因みに、私達四人の令嬢をエスコートする男性方は、エスコートをしている令嬢が一目で分かるようにと、それぞれのカラーのポケットチーフが差し込まれていた。


ミレーヌのエスコートは赤色、アイリス様は緑色、ミランダ様は黄色。――シャルル様のポケットには、私と同じ薄紫色のと、いった風に。


私はシャルル様をお婿さんに考えていたくらいだから、エスコートしてもらえて嬉しいけど……シャルル様は実際どう思っているのだろうか?


酔っ払った勢いで、プロポーズしてきた挙げ句に放置する様な令嬢なんて……嫌だよね。

私は顔を俯かせ、苦笑いしながら薄紫色のドレスをそっと撫でた。


気まずい状況のまま、曲は最高潮の盛り上がりを迎え、ダンスが終盤に差しかかかったことを教えてくれる。

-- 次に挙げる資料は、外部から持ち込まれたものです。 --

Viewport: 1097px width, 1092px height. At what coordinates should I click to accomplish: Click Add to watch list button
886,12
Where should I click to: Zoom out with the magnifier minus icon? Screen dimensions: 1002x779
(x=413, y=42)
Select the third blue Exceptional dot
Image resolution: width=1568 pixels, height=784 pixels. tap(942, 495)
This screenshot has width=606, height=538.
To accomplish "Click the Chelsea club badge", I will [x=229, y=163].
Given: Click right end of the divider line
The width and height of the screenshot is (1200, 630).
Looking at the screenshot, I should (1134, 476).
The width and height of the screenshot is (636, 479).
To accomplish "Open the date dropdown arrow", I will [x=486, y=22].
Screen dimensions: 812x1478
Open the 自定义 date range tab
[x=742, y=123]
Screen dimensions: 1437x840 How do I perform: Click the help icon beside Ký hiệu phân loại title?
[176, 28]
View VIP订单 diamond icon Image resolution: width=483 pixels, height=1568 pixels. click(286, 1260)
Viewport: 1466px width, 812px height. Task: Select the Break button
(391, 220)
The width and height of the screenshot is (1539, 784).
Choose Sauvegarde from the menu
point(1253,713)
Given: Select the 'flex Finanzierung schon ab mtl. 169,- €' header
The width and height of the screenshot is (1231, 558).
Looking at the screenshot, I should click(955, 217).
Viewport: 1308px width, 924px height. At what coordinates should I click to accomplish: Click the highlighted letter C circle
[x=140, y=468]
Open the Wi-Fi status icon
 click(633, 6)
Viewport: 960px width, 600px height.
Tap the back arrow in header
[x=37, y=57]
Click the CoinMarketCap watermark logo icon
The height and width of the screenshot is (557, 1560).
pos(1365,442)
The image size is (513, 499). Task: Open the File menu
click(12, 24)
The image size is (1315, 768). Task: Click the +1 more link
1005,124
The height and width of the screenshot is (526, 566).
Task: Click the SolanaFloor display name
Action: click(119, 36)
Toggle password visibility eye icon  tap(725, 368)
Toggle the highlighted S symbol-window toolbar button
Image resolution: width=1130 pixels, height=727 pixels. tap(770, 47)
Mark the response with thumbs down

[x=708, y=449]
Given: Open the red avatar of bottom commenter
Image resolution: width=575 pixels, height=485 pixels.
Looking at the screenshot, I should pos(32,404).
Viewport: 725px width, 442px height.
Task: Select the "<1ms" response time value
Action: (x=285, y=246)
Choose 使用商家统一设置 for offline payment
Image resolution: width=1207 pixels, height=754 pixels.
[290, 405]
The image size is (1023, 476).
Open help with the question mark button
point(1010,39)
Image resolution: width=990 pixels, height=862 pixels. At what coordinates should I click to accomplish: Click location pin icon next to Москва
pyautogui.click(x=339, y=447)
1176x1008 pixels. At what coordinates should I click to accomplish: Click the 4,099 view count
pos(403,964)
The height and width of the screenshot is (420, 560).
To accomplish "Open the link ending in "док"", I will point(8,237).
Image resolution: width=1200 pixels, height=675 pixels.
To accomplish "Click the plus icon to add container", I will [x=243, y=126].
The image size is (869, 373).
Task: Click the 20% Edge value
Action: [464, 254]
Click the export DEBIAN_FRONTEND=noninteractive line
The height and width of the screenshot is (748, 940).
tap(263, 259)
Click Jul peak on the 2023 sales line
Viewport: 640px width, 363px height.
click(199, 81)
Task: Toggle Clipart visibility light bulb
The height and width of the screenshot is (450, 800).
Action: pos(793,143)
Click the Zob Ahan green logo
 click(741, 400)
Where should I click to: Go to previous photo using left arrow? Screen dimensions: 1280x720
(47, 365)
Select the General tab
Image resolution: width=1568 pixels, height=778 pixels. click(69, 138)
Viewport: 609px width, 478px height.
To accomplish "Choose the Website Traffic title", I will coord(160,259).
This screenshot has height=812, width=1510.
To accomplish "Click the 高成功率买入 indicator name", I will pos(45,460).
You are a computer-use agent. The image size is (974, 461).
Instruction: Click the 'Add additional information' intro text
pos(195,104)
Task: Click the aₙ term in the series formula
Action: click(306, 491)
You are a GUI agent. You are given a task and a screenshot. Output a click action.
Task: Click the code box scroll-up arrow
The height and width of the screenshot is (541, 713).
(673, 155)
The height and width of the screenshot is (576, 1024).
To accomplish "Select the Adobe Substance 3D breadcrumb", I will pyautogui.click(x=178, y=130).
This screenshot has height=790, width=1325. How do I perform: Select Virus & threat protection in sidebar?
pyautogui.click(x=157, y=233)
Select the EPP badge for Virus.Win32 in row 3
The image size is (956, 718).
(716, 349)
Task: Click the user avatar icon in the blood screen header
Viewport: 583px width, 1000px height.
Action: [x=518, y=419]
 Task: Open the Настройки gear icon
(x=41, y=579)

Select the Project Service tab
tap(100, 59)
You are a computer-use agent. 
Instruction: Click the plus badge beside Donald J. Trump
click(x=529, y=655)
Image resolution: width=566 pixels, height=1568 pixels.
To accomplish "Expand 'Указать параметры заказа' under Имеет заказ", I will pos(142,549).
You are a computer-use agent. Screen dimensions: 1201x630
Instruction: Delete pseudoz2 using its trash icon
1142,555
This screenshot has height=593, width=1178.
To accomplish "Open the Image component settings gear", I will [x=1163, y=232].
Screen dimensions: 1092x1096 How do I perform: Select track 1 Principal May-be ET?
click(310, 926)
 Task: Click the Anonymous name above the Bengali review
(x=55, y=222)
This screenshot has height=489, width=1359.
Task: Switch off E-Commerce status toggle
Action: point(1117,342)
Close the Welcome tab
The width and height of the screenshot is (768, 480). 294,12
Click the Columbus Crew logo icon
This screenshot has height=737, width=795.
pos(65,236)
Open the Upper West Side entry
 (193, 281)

ミレーヌが終わったら、次は二番目の候補である私の番だ。

四回連続で踊らなくてはならないカージナス様は、大変だろうけど……頑張れ。

私を指名しなければ三人で済んだのだ。自業自得である。


いい気味だと、ほくそ笑みながら二人のダンスを眺めていると、隣に立っていたシャルル様がボソッと呟いた。